By creating three competing branches, the separation of powers scheme uses the power of each independent branch to check and restrain the power of the other branches. In this way, there is a self-executing structure built into the constitutional scheme that restrains any one branch from abusing its power to the detriment of individual liberty.

The Supreme Court has recognized the importance of the separation of powers principle. This principle, according to the Court, “is at the core of American ideology” and is “as fundamental as the vote or representative government.” Separation of powers provides a system of checks and balances, as well as a guard against improvident or impetuous government action. The separation of powers principle seeks to control government power by splitting it among three different functions and branches, with each branch confined to the exercise of its own function and not allowed to encroach on the functions of the other branches.

Separation of powers does more than just accomplish the negative function of preventing abuses of power; it also achieves a number of positive functions. These functions include allowing a wide-ranging political presentation of diverse interests, leading to a broad-based consensus across a diverse republic, as well as promoting the distinctive qualities associated with each branch. Separation of powers helps the government to be deliberative, representative, and accountable. It helps slow down the lawmaking process so that it can be responsive to all the various constituencies in a large democracy. Such a checks-and-balances system makes it more difficult for the government to act unless there is widespread agreement that it should do so.

The separation of powers principle reflects the Framers’ fear of centralized power, which in their experience had led to tyranny. In this respect, the Framers were very much influenced by the earlier writings of French philosopher Baron de Montesquieu, who wrote that “when the legislative and executive powers are united in the same person, or in the same body of magistrates, there can be no liberty.” Throughout its deliberations, the Constitutional Convention remained steadfast in the belief that governmental power should be separated and balanced among the three branches of government, as recommended by Montesquieu.

The Framers foresaw that the separation of powers structure, by placing impediments in the path of the political process, would help to restrain the excesses of lawmaking. Although this structural bias in favor of the status quo would naturally defeat a few good laws, it would even more importantly prevent a number of bad ones.

The judicial enforcement of separation of powers was greatly weakened during the New Deal of the 1930s, when the courts acquiesced in the dramatic expansion of the federal executive branch’s powers and activities. To combat the Great Depression, the New Dealers in President Franklin Roosevelt’s administration significantly expanded the administrative state. This expansion contradicted traditional notions of separation of powers, since the newly empowered administrative agencies combined all three functions in their rulemaking and adjudicative activities. Contrary to the beliefs of the founding era, strong executive government was seen not as a threat to liberty but as a savior of society, and the agents of that saving power were the administrative agencies. But to enable those agencies to perform that role, the Court had to sanction the granting of wide, virtually undefined powers.

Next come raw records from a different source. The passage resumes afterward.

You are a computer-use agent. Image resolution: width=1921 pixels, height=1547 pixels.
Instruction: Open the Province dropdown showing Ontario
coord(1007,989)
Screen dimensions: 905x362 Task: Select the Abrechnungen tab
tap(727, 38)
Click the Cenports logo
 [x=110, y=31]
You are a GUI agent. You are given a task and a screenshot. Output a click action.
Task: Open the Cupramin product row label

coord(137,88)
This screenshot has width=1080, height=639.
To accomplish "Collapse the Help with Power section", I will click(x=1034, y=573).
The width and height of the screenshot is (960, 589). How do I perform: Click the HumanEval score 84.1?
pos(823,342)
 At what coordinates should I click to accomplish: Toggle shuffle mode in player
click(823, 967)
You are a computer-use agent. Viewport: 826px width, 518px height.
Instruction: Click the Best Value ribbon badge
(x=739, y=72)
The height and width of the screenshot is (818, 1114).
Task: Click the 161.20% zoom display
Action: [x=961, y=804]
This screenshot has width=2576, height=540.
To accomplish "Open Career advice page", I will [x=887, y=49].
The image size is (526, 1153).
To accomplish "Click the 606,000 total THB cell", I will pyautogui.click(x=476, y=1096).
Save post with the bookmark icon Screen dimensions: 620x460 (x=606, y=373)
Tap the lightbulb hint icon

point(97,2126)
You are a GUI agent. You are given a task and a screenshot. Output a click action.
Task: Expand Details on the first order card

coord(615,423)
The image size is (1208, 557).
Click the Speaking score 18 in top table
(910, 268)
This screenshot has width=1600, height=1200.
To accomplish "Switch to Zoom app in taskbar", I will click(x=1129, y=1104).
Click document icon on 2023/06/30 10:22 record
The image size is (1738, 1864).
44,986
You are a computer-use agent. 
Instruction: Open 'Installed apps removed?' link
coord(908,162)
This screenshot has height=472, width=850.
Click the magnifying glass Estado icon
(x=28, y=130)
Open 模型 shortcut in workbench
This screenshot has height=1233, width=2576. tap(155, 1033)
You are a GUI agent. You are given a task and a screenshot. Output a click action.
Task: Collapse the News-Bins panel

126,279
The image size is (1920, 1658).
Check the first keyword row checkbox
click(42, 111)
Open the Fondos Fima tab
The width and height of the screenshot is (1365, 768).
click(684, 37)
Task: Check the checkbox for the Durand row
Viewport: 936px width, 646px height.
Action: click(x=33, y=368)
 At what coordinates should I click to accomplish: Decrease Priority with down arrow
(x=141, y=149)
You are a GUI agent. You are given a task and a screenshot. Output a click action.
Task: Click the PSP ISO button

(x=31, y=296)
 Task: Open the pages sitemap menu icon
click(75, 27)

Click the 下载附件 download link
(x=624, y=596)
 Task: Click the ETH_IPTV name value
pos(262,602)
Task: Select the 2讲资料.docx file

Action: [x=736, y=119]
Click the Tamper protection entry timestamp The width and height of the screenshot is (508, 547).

The Court also had to approve the combination of all three functions within each individual agency. Not surprisingly, the rise of the administrative state meant the corresponding decline of the separation of powers principle.

As a result of the erosion of separation of powers during the New Deal period, the administrative state has grown to the point of being called the “fourth branch” of government. However, contrary to the idealistic hopes of the New Dealers, agencies are often rigidly bureaucratic and cravenly political. But out of perceived necessity for meeting the demands of modern society, the courts have accepted, as a constitutional matter, the administrative state. Moreover, it is perhaps not surprising that – the more the administrative state contradicts separation of powers principles – the more abuses of power and infringements on liberty occur.

Patrick M. Garry is professor of law at the University of South Dakota. He is author of Limited Government and the Bill of Rights and The False Promise of Big Government: How Washington Helps the Rich and Hurts the Poor.